TRY IT => Please, starting at the line that contains "Task: Run the Проверить диск checkmark icon", reproduce every line exactly until the records run out, skipping all pictures.

PROVIDED INFORMATION =>

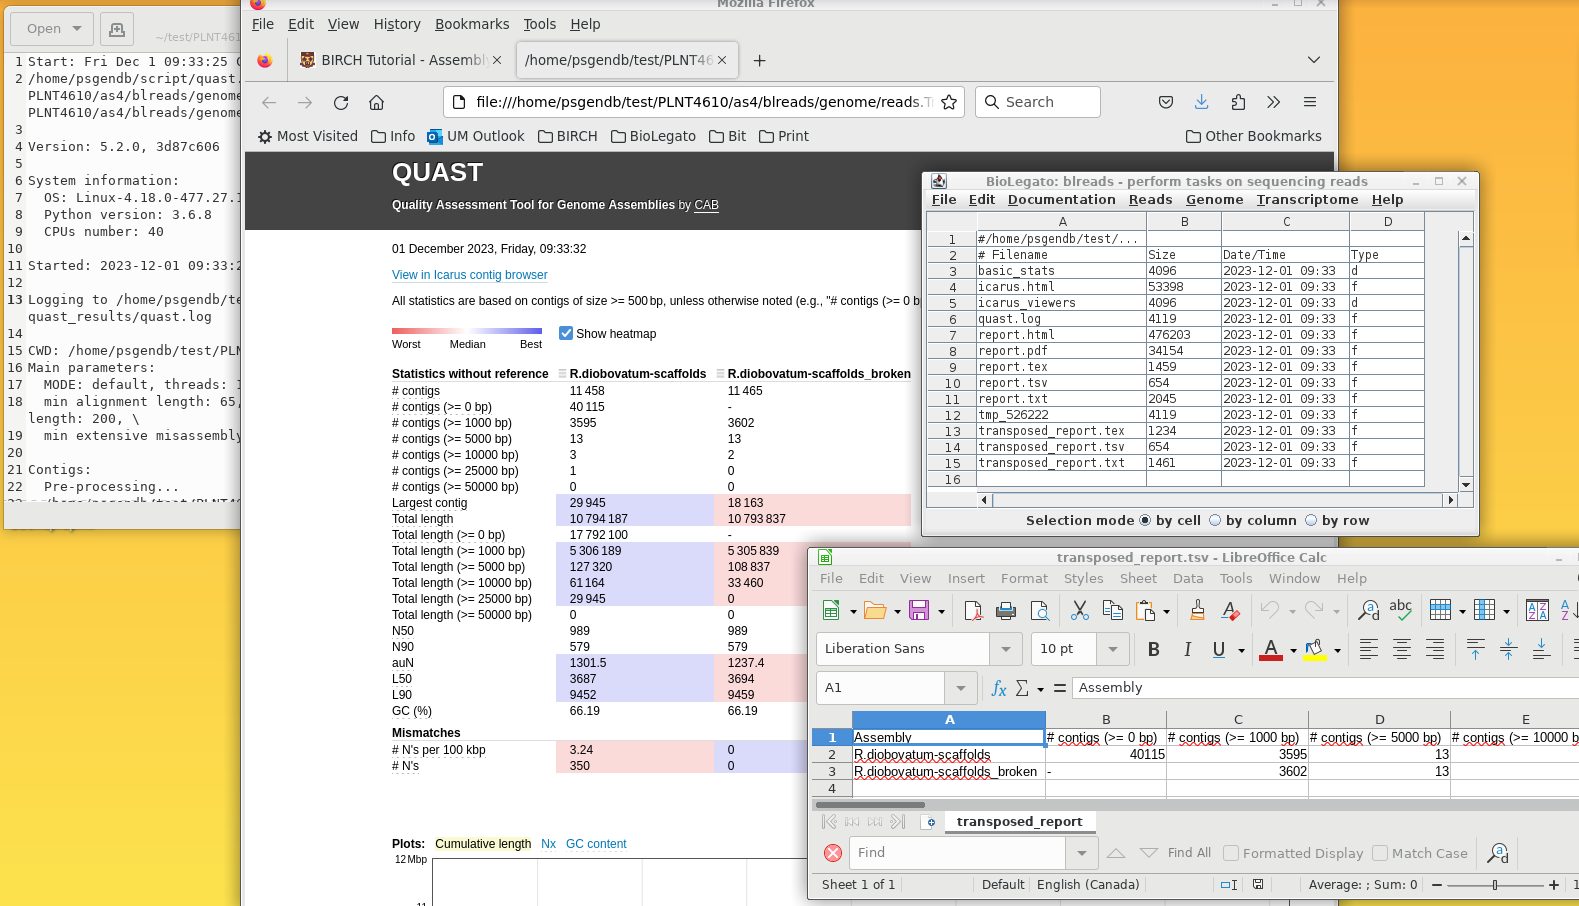
Task: Uncheck the Show heatmap checkbox
Action: [x=566, y=333]
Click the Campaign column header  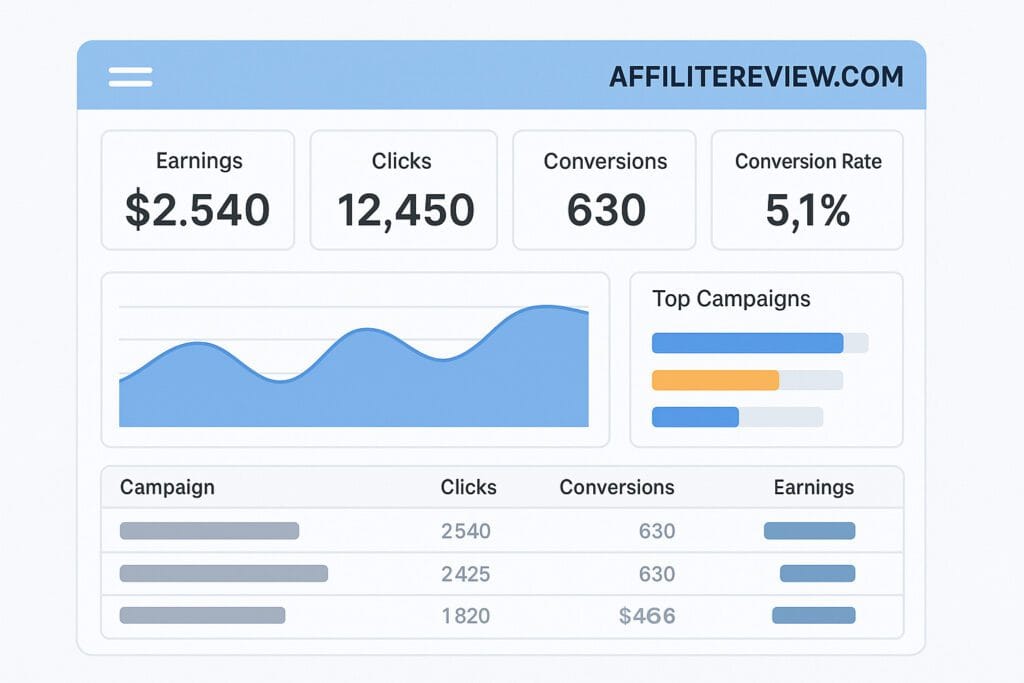click(167, 488)
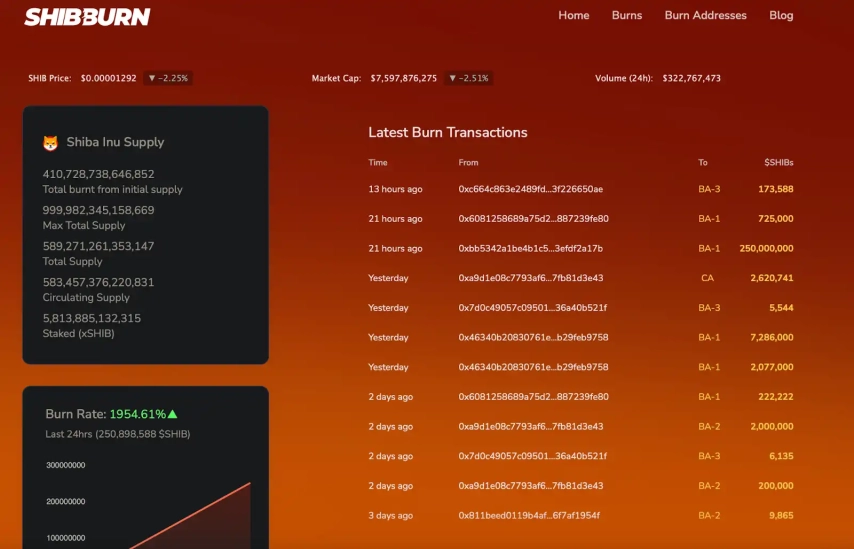Open transaction from 0xc664c863e2489fd...3f226650ae
Screen dimensions: 854x549
click(530, 189)
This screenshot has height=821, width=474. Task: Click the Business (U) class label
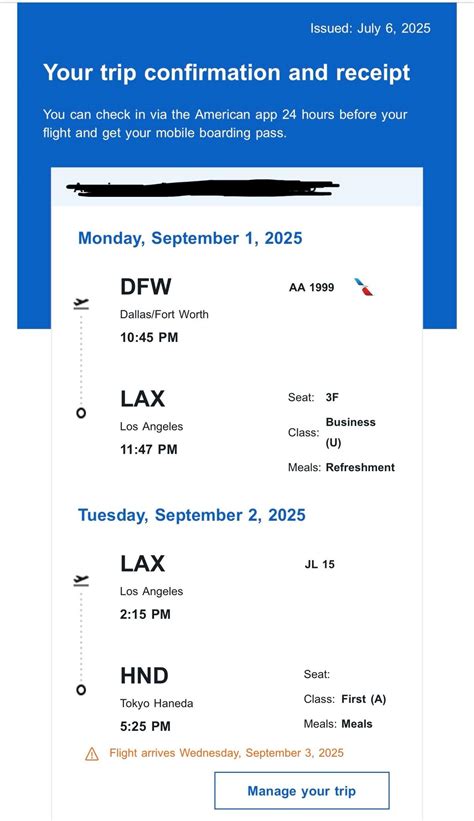tap(350, 432)
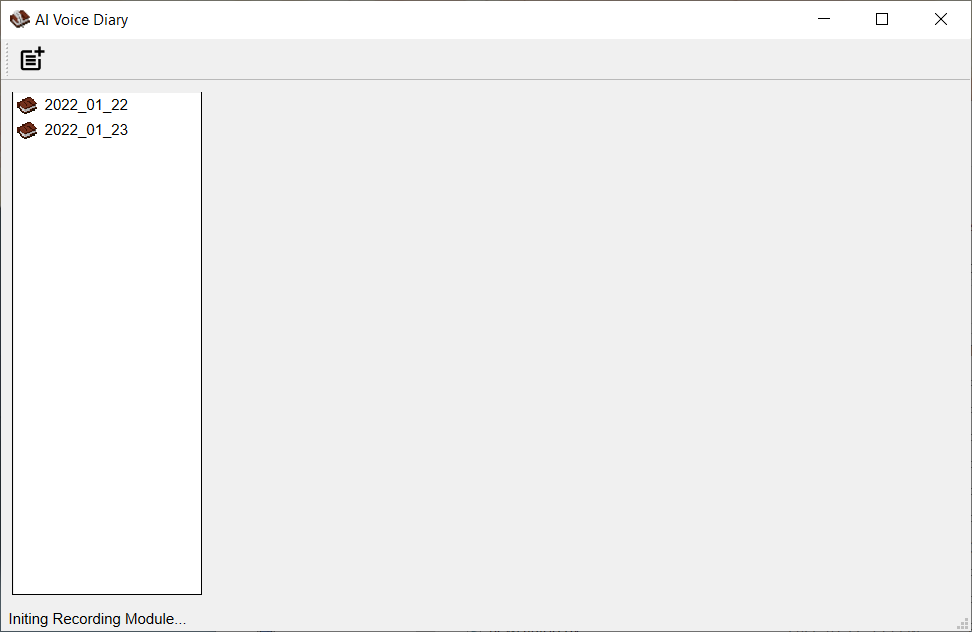Select the 2022_01_22 diary entry label
Viewport: 972px width, 632px height.
click(x=86, y=105)
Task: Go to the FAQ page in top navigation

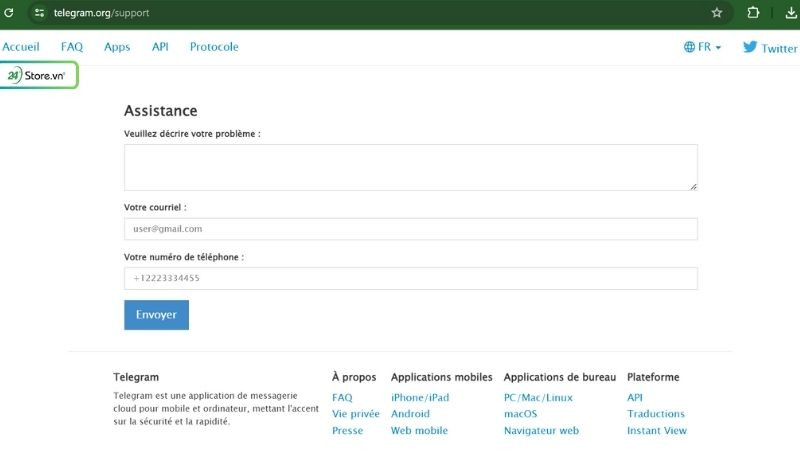Action: click(72, 47)
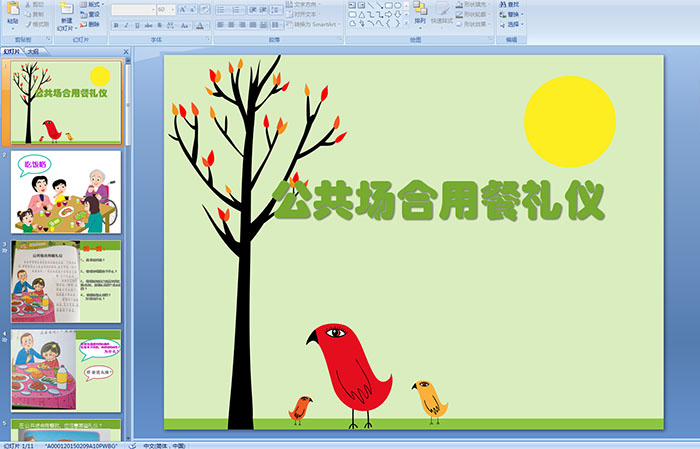Toggle Italic text formatting
The height and width of the screenshot is (449, 700).
coord(127,24)
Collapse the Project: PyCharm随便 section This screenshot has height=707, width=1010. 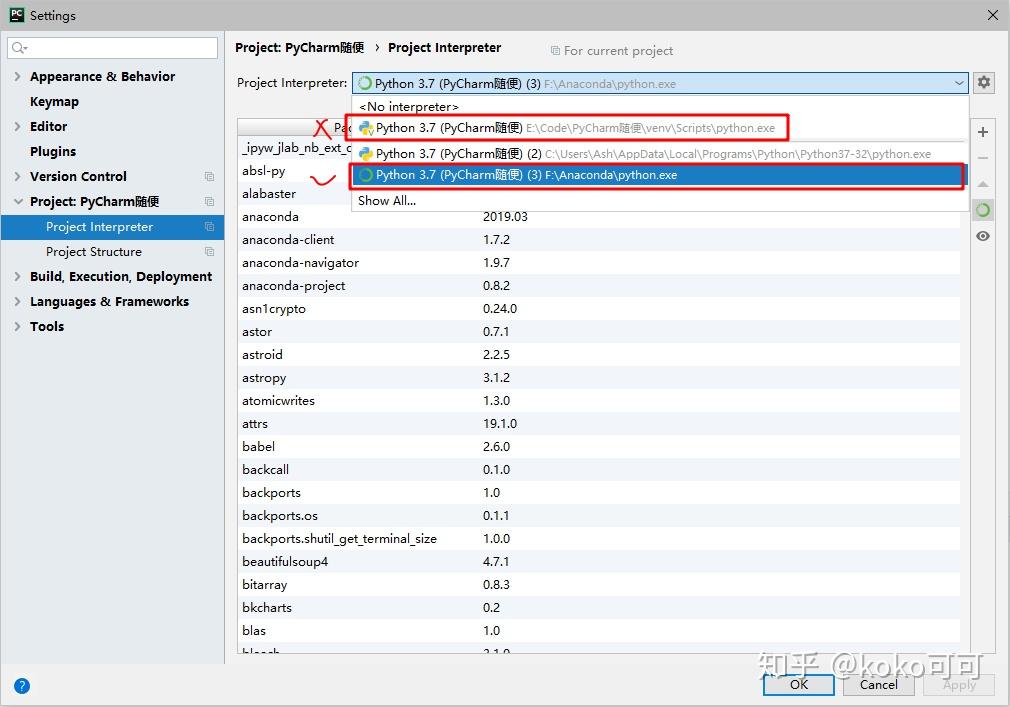pyautogui.click(x=18, y=201)
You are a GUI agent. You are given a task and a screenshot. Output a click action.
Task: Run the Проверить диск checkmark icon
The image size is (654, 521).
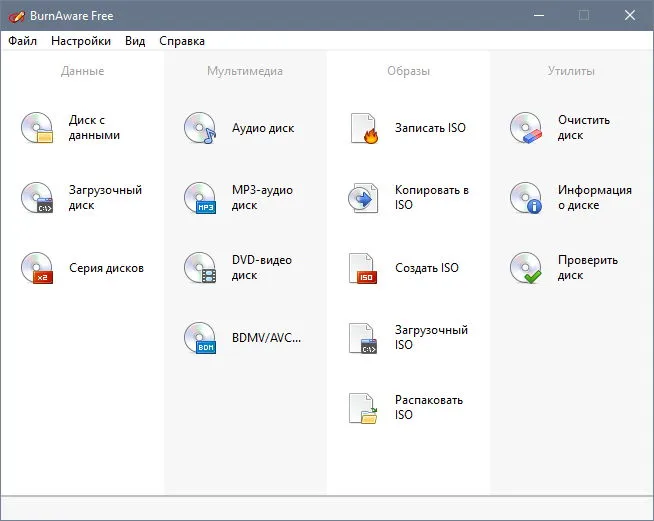click(526, 268)
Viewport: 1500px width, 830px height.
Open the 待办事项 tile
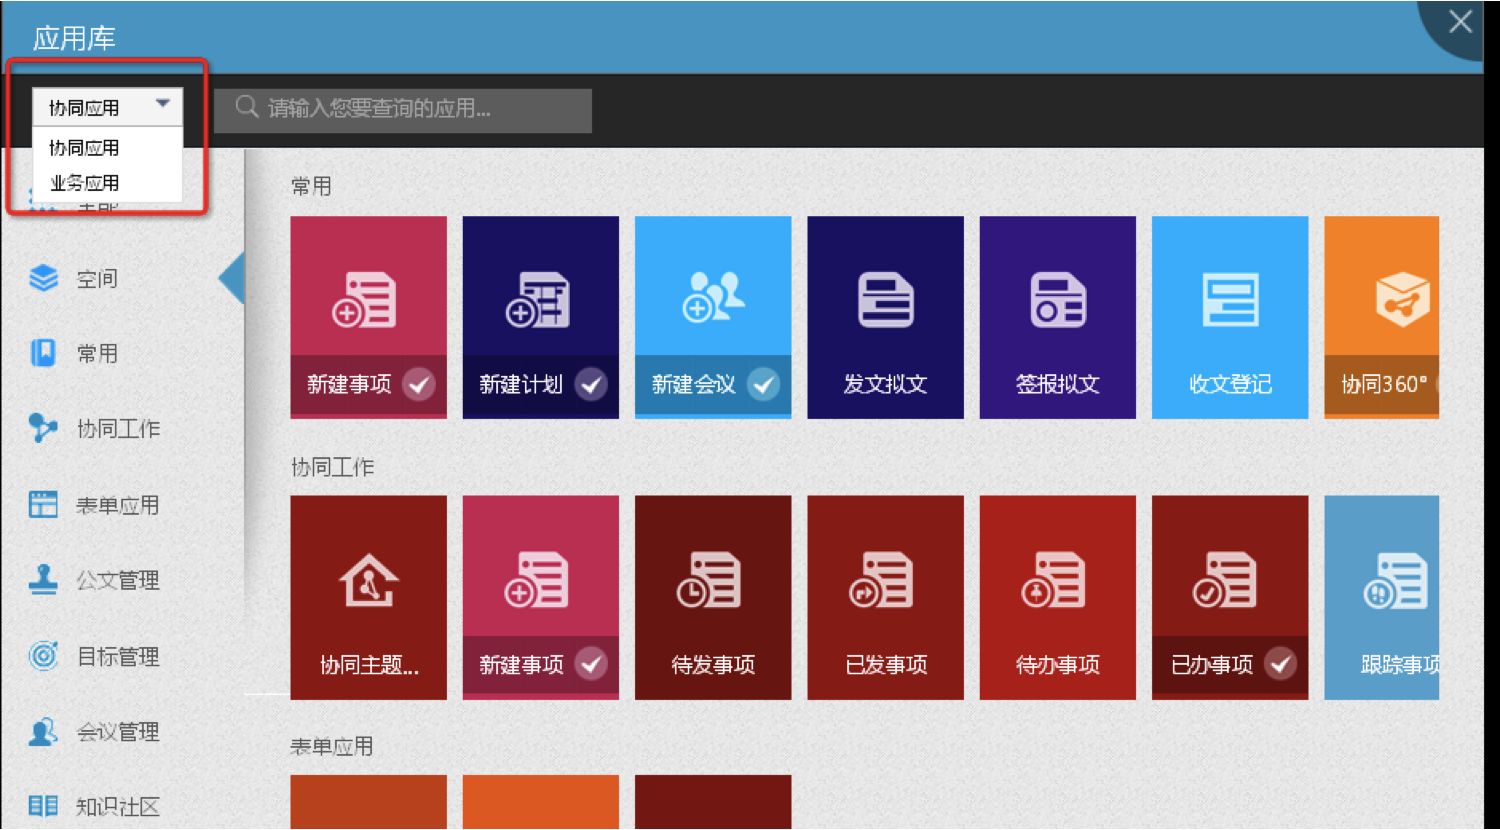[1057, 597]
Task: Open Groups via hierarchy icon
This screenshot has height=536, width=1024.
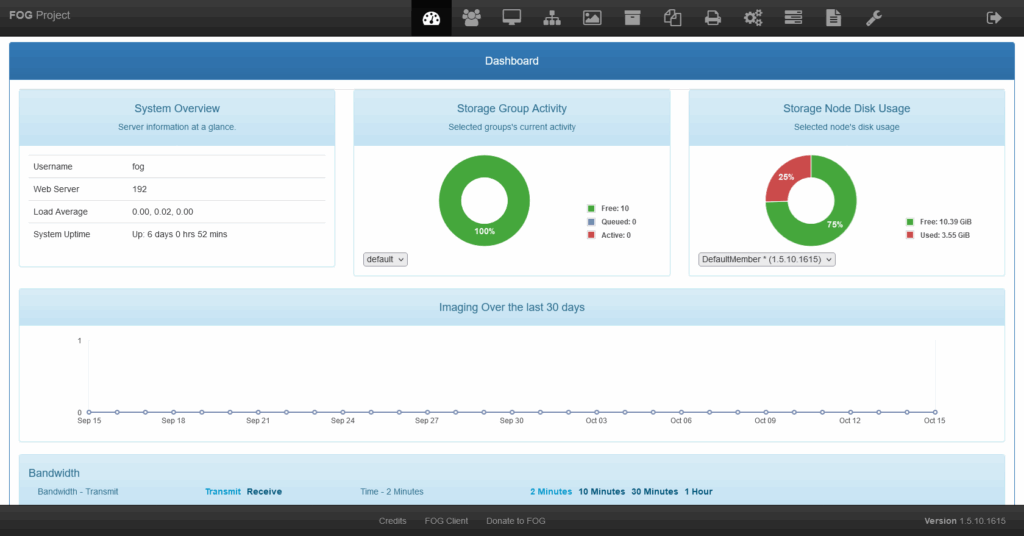Action: [552, 18]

OUTPUT =>
Task: Run the Проверить диск checkmark icon
The image size is (654, 521).
click(526, 268)
Viewport: 1500px width, 830px height.
Open the 待办事项 tile
[1057, 597]
Task: Open Groups via hierarchy icon
This screenshot has height=536, width=1024.
Action: [552, 18]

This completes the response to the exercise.